Join poets Joshua Gottlieb Miller and Rosanna Young Oh in a virtual tour reading to celebrate new poetry collections about labor: The Art of Bagging (Conduit, 2023) and The Corrected Version (Diode, 2023). Allison Pitinii Davis will join them for this special reading to share new poems about gender and deindustrialization. This even will be livestreamed via Lit Youngstown's YouTube channel (https://www.youtube.com/@LitYoungstown/streams) on November 2, 2023 at 7pm.
Over the last few years retail workers shared a contradictory, ironized experience: on the one hand, the typically lonesome invisibility of retail work, and on the other, the hyper-visibility of being "essential" workers. Retail workers were talked about on the news and on Twitter, but rarely seen as individuals with a rich variety of interests. Instead they were subsumed into paradigms of heroism or victimhood, co-opted by arguments about our country’s values or the many aspects and manifestations of the word ‘essential.’ There's a growing resurgence of poetry at the nexus of radicalism, labor, and identity, (re)interpreting labor poetry for its politics and imaginative possibilities. These poets write about their work as grocers, hotel staff, and a variety of other professions, calling for socioeconomic justice and dignity for all workers.

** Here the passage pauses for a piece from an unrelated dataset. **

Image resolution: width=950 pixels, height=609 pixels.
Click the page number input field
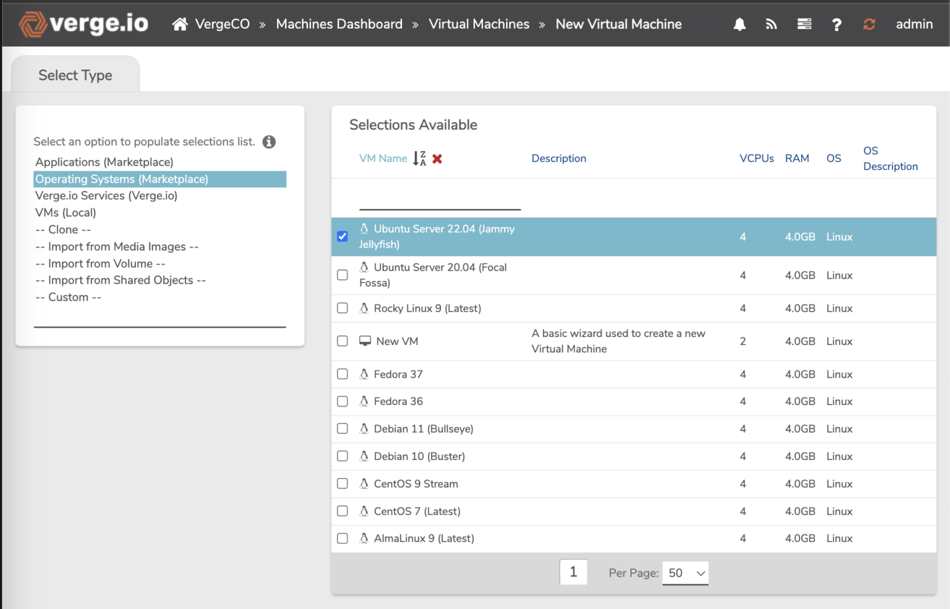(573, 572)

Rosanna Young Oh is a Korean American poet and essayist who was born in Daejeon, Korea, and grew up on Long Island. Her writing has appeared in publications such as Best New Poets, Harvard Review Online, Blackbird, The Hopkins Review, and 32 Poems, and has received honors that include scholarships from the Sewanee Writers’ Conference and New York State Writers Institute. Her poetry was also the subject of a solo exhibition at the Queens Historical Society, where she was an artist-in-residence. A graduate of Yale, the Writing Seminars at Johns Hopkins, and the University of Wisconsin-Madison, she lives and writes in New York. The Corrected Version, winner of the Diode Editions Book Contest, is her first book.
Allison Pitinii Davis is the author of Line Study of a Motel Clerk (Baobab Press, 2017), a finalist for the National Jewish Book Award and the Ohioana Book Award. The collection focuses on a trucking motel, a laundry, and diasporic culture in northeast Ohio. Her chapbook Poppy Seeds (Kent State University Press, 2013) examines relationships in Ohio while studying Yiddish in Lithuania. Her poems have appeared in Best American Poetry, The Academy of American Poets Poem-a-Day series, The New Republic, The Missouri Review, Dusie, and elsewhere, and are forthcoming from The Oxford American, The Arkansas International, and The Laurel Review.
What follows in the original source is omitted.